Mikulski, 72, would become the longest-serving female senator in the nation's history if she won another term, and completing it would tie her with former colleague Paul S. Sarbanes for the record as Maryland's longest-tenured senator.

"We're looking ahead to 2010," she told supporters at a reception in Cumberland. "We're going to be very active and do all that we can" for the Democratic ticket.

Four decades ago, as a community activist, Mikulski got started in politics by blocking the extension of Interstate 83 through Fells Point and her Highlandtown neighborhood.

These days, she gives local officials step-by-step advice on securing federal dollars for road-building and other projects.

At a meeting held, aptly enough, in the town of Grantsville, she handed out new education funding from the federal stimulus package for the western end of the state. Discussing the economic wants of an area with close to double-digit unemployment, she told a largely Republican group of county commissioners how to lobby Washington for money that could turn a twisting rural highway into a north-south interstate.

When an official of the Greater Cumberland Committee quoted a study that said widening the road would lure thousands of permanent jobs to one of the most conservative parts of the state, the senator reacted with playful skepticism.

"Eight thousand jobs in this area would be breathtaking. It would be breathtaking," she said, laughing. "Not getting touchy, but, you know, there are 10,000 votes in Garrett County. And if I got 8,000 people jobs, man, it would kind of change the Democratic profile out here."

Opinion polls regularly show that Mikulski is Maryland's most popular political figure. She has never gotten less than 65 percent of the statewide vote in a re-election race, and Republicans appear unlikely to field a credible challenger.

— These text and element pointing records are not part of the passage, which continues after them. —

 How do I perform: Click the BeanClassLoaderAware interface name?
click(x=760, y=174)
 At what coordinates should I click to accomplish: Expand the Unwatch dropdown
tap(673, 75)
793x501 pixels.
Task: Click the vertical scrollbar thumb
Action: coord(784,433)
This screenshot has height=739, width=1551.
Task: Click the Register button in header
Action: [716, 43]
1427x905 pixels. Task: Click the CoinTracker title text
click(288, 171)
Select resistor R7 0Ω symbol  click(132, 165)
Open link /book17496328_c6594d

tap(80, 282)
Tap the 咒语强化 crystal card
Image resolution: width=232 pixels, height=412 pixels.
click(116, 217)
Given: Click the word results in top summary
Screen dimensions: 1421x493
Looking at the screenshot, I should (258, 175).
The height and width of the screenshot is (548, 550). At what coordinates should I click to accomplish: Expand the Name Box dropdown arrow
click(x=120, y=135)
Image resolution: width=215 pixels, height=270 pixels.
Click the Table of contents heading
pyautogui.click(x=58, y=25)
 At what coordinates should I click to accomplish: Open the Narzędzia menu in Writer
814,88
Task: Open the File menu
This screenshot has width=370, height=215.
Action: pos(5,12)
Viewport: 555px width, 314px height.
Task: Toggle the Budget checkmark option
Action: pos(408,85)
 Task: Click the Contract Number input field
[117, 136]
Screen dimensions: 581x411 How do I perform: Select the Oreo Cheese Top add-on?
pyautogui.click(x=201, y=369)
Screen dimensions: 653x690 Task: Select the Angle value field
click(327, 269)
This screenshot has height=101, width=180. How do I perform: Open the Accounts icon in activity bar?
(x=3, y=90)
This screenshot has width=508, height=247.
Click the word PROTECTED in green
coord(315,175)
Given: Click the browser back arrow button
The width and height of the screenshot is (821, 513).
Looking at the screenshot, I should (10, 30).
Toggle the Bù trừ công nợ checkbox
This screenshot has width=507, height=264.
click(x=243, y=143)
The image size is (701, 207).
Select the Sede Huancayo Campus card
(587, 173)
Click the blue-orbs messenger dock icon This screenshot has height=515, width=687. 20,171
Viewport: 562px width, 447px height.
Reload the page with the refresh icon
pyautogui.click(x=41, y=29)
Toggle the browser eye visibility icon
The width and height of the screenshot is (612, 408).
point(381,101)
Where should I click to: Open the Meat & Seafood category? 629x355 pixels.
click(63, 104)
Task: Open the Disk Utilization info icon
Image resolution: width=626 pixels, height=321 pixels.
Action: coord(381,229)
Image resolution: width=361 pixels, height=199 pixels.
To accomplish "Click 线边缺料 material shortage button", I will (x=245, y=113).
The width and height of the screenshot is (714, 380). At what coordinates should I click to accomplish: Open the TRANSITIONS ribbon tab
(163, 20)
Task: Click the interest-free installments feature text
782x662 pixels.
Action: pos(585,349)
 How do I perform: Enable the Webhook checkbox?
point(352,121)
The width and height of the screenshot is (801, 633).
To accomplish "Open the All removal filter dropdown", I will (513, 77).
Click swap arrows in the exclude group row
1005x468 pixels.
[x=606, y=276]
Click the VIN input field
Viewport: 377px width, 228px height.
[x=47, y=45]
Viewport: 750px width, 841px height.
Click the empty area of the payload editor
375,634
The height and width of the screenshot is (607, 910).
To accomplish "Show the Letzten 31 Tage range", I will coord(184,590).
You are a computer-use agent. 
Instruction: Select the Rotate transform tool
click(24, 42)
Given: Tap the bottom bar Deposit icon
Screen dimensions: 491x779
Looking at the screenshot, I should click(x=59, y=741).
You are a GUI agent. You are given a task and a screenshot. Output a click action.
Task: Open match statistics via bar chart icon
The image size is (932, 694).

GOP state Chairman Jim Pelura said he is sure his party will nominate someone but "it's premature to name names."

Don Murphy, a Republican consultant and former state legislator, said that Mikulski's "strength, clearly, is that she's viewed as the every-person. A regular person."

She has directed hundreds of millions in federal dollars to pet projects in the state over the years. Her ability to deliver, as a powerful member of the Senate panel that controls spending, has helped keep her in office. But earmarked spending is under assault from critics, led by President Barack Obama.

Mikulski's new message to Maryland officials: "Earmarks are very fragile." They yield relatively small amounts of money, if they get funded at all. A smarter way to go is to seek aid from existing federal grant programs, which Democrats in Washington are fattening up.

"I can't get contracts. You have to bid for them," she said in Cumberland. "We've put the money in the checkbook ... so you just apply for it."

She praises the former community organizer now living in the White House for his leadership, and she boasts about the pen he handed to her at a signing ceremony for an equal-pay law that she helped get through Congress.

"The very first bill signed by the first African-American president," she told the local Democrats. "I now have a national treasure."

Mikulski can't resist a pun, explaining that she took advantage of the Senate's two-week spring break to visit "all of the rural parts in my state, things that take a while to drive to, so that when I come I'm not doing drive-by schmoozing."

At the Luke Paper Co. on the North Branch of the Potomac, one of the last big employers in Maryland's piece of the Rust Belt, she met with company and labor officials, then toured the mill.

"Don't forget us up here," said Steve Weaver, 44, who operates the high-tech control room.

"That's exactly why we're here," the senator replied.

"You're going to get my vote, then," Weaver said.